We have assumed that because the nudge is only applied to the MPL task, it has no impact on the LS task. However, it is possible that the LS task also receives spillover nudging in the treatment group (when the MPL task is administered first). To the extent that such spillover effects lead to greater covariance between the two tasks, the nudge effect may be overestimated.

To address this concern, we analyzed the data using the subsample of individuals who were administered the LS task first, thus precluding any spillover effects. We find results similar to those in the full sample. Online appendix table A.7 shows that in the treatment group, coding methods A, B, and C all produce covariances between the MPL and LS task responses that are significantly different from 0 at the 5% level. However, in the control group, the covariances between the responses on these two tasks are small and none is statistically significant. Furthermore, we find that the covariance of control group responses (using any of the three coding methods) is not statistically significantly different from the mean covariance obtained from randomly generated MPL choices (95% confidence interval is $[-0.972,0.971]$).

Moreover, if there is a spillover effect, the size of the treatment effect is expected to be larger among those administered the MPL task first compared to those administered the LS task first. We test for differences in the treatment effect in the two groups using a permutation test, which has the advantage of not relying on parametric assumptions. To perform this test, we randomly assign task order to the control group and treatment group in the same frequency as in our actual data set, 10,000 times. For each of the placebo data sets with randomly assigned task order, we obtain the difference in the treatment effects by subtracting the treatment effect in the MPL first group from the treatment effect in the LS first group.
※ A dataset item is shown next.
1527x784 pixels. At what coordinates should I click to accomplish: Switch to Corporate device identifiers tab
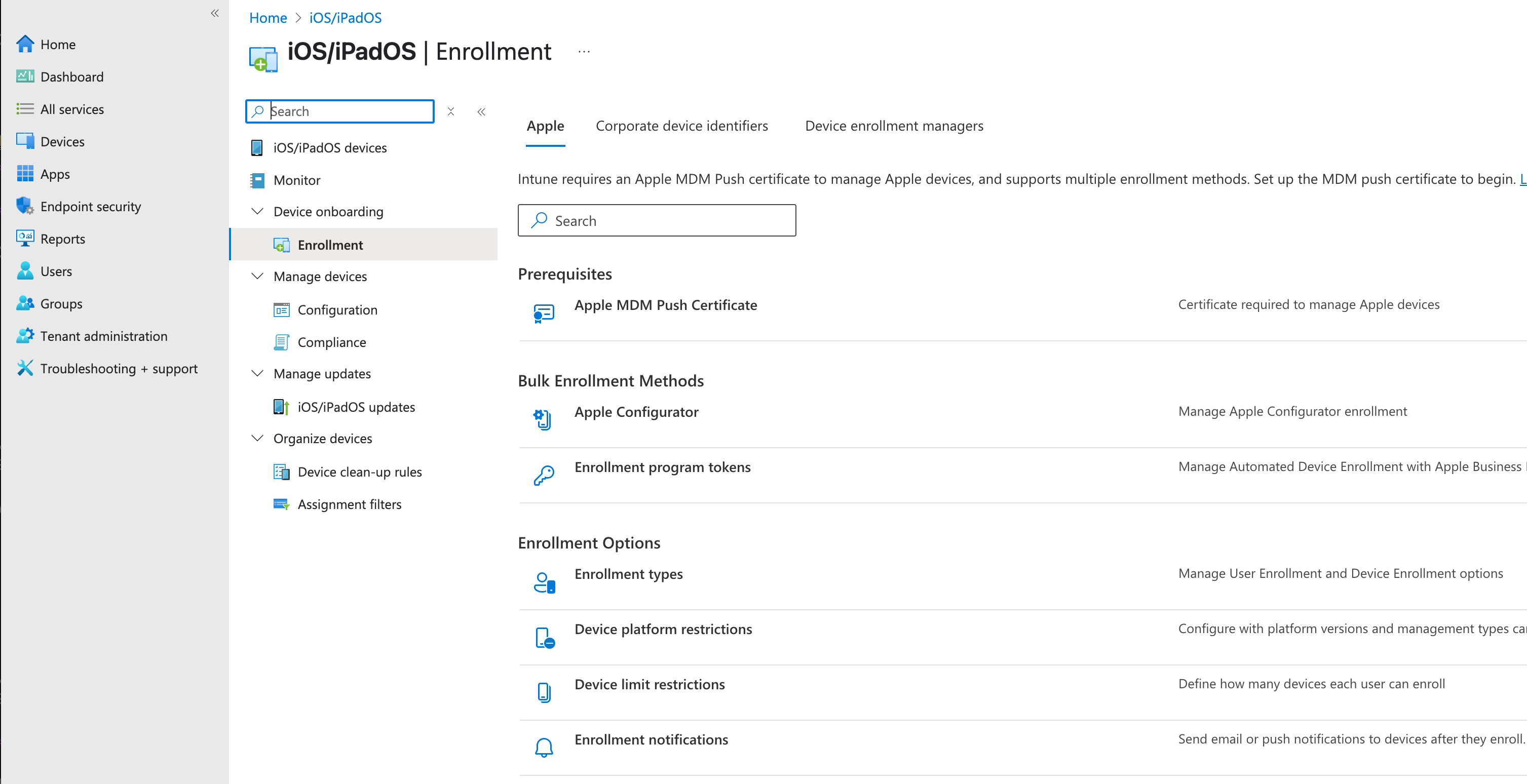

In online appendix figure A.2, we plot the distribution of these differences in treatment effects using the placebo data sets, and mark the location of the difference in the two treatment effects from the actual data. As expected, the distribution of the placebo difference in treatment effects is centered around 0. The share of the placebo difference in treatment effects that is larger than the actual difference in treatment effects (−0.17) in absolute value, which is analogous to a $p$-value from a two-sided test, is 0.88. The results indicate that the treatment effect among those who were potentially exposed to spillover nudging is no different from the treatment effect among those who were not.

### B. Heuristics

One alternative explanation for our main results is that individuals are applying a heuristic when responding to the LS task, and the nudge induces individuals to apply the same heuristic in the MPL task as they did in the LS task. Several pieces of evidence mitigate this concern.
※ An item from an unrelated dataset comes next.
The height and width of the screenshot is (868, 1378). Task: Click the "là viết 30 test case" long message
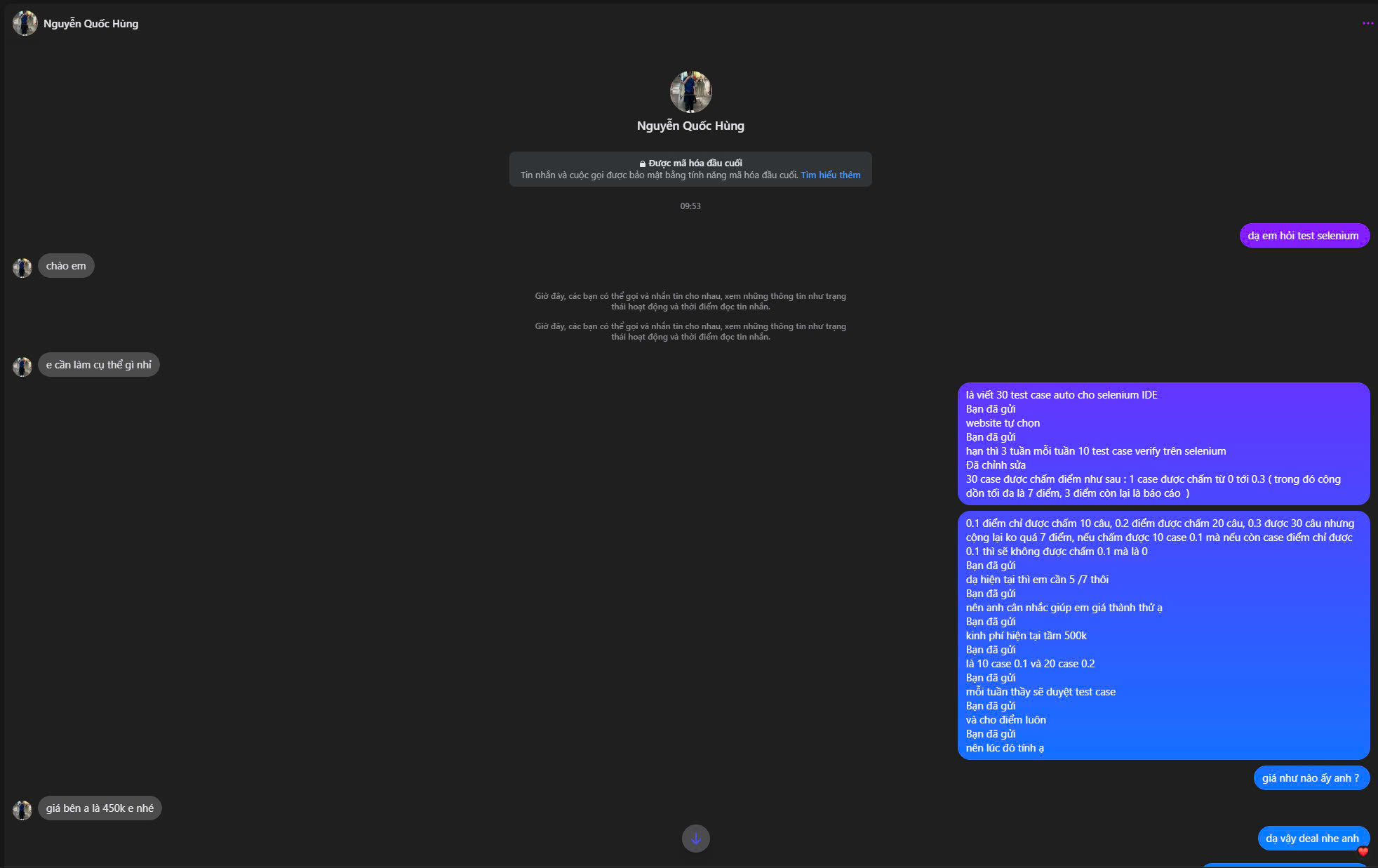pyautogui.click(x=1163, y=443)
First, we consider two potential heuristics mentioned in the literature (Holt & Laury, 2014). One potential heuristic is to always choose the option with higher expected value. This would result in the choice of option A four (or five) times before switching to option B in the fifth (or sixth) choice (that is, choosing four or five risky choices). We do not find that this is a popular pattern of choices: fewer than 10% of the subjects in both the control and treatment groups made each of these choices (see online appendix table A.2, and the difference in the proportions choosing four or five risky choices is not statistically significant ($p$-value $=$ 0.63). Another potential heuristic is to choose the option that maximizes the minimum payoff. This would result in always choosing option B, the safe choice. Again, we do not find a significant difference in the proportions choosing 0 risky choices in the MPL by treatment status ($p$-value $=$ 0.78).

Table 3.
Gender Differences in MPL Choices
Dependent VariableNumber of Risky ChoicesFirst Switch PointAverage Switch Point
Panel A: MPL standard: Control group
Female −0.628 −0.389 −0.577
(0.384) (0.449) (0.379)
Panel B: MPL nudged: Treatment group
Female −0.812* −0.740 −0.761*
(0.446) (0.473) (0.447)
Dependent VariableNumber of Risky ChoicesFirst Switch PointAverage Switch Point
Panel A: MPL standard: Control group
Female −0.628 −0.389 −0.577
(0.384) (0.449) (0.379)
Panel B: MPL nudged: Treatment group
Female −0.812* −0.740 −0.761*
(0.446) (0.473) (0.447)

$N=101$ for panel A; $N=92$ for panel B. Linear regressions. Robust standard errors are in parentheses. Significant at *10%, **5%, and ***1%.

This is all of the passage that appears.